Work to complete: Copy out every line below that contains the word "height", treating uppercase and lowercase as different.
--- BEGIN Entries shown ---
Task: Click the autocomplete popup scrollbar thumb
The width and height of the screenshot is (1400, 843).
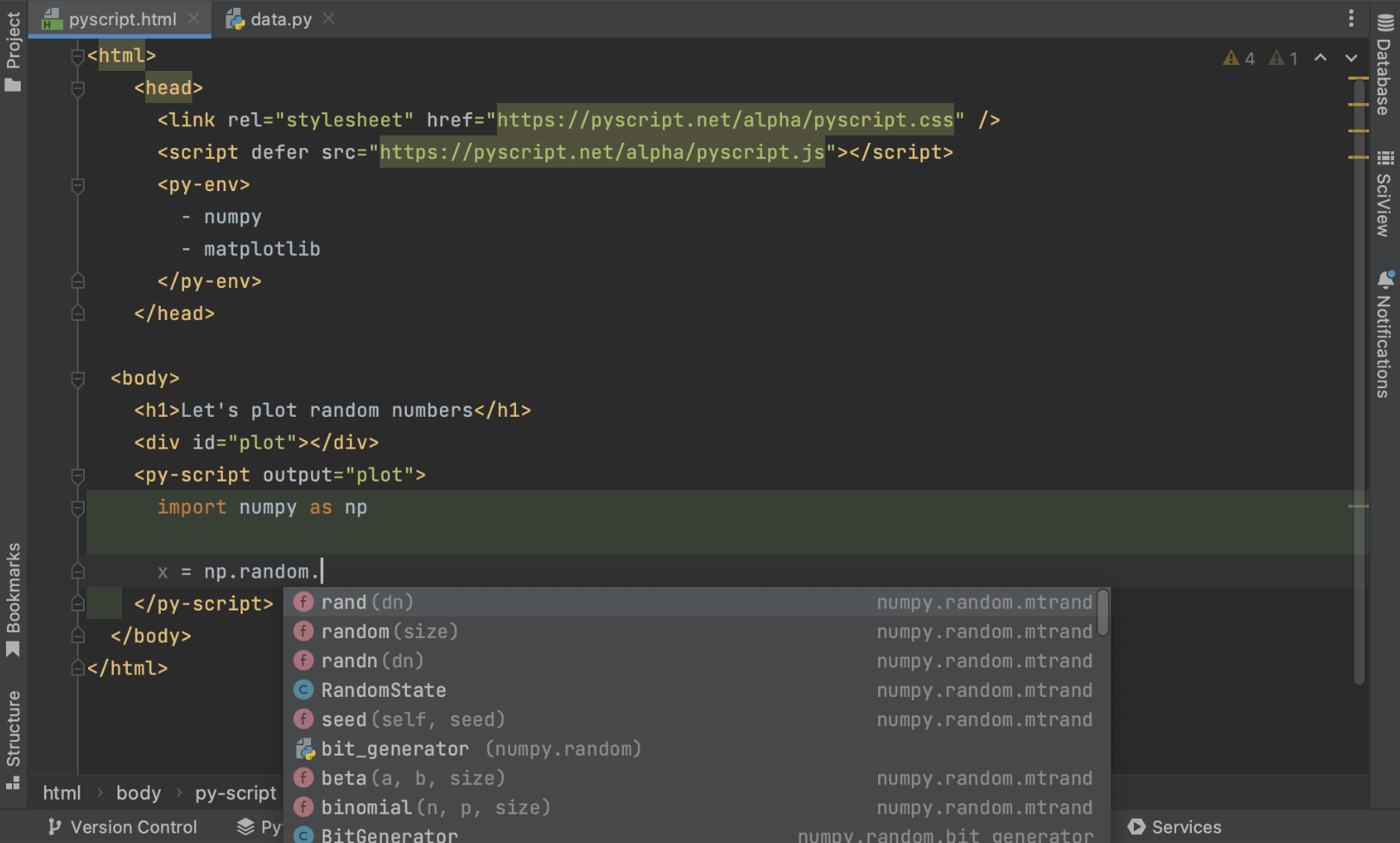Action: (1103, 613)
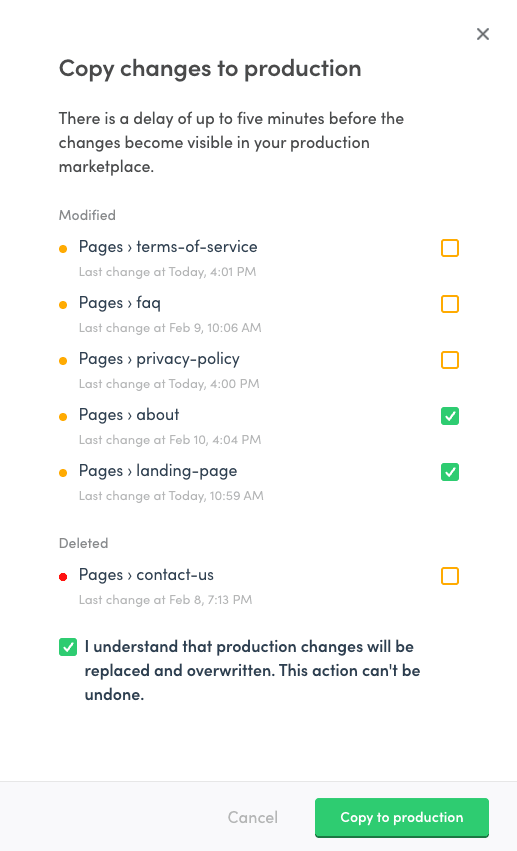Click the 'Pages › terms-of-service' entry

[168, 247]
--- END Entries shown ---
--- BEGIN Entries shown ---
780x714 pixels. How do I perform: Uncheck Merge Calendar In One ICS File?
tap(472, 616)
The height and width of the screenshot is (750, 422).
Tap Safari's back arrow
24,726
--- END Entries shown ---
The completed task:
The width and height of the screenshot is (1400, 843).
The height and width of the screenshot is (750, 422).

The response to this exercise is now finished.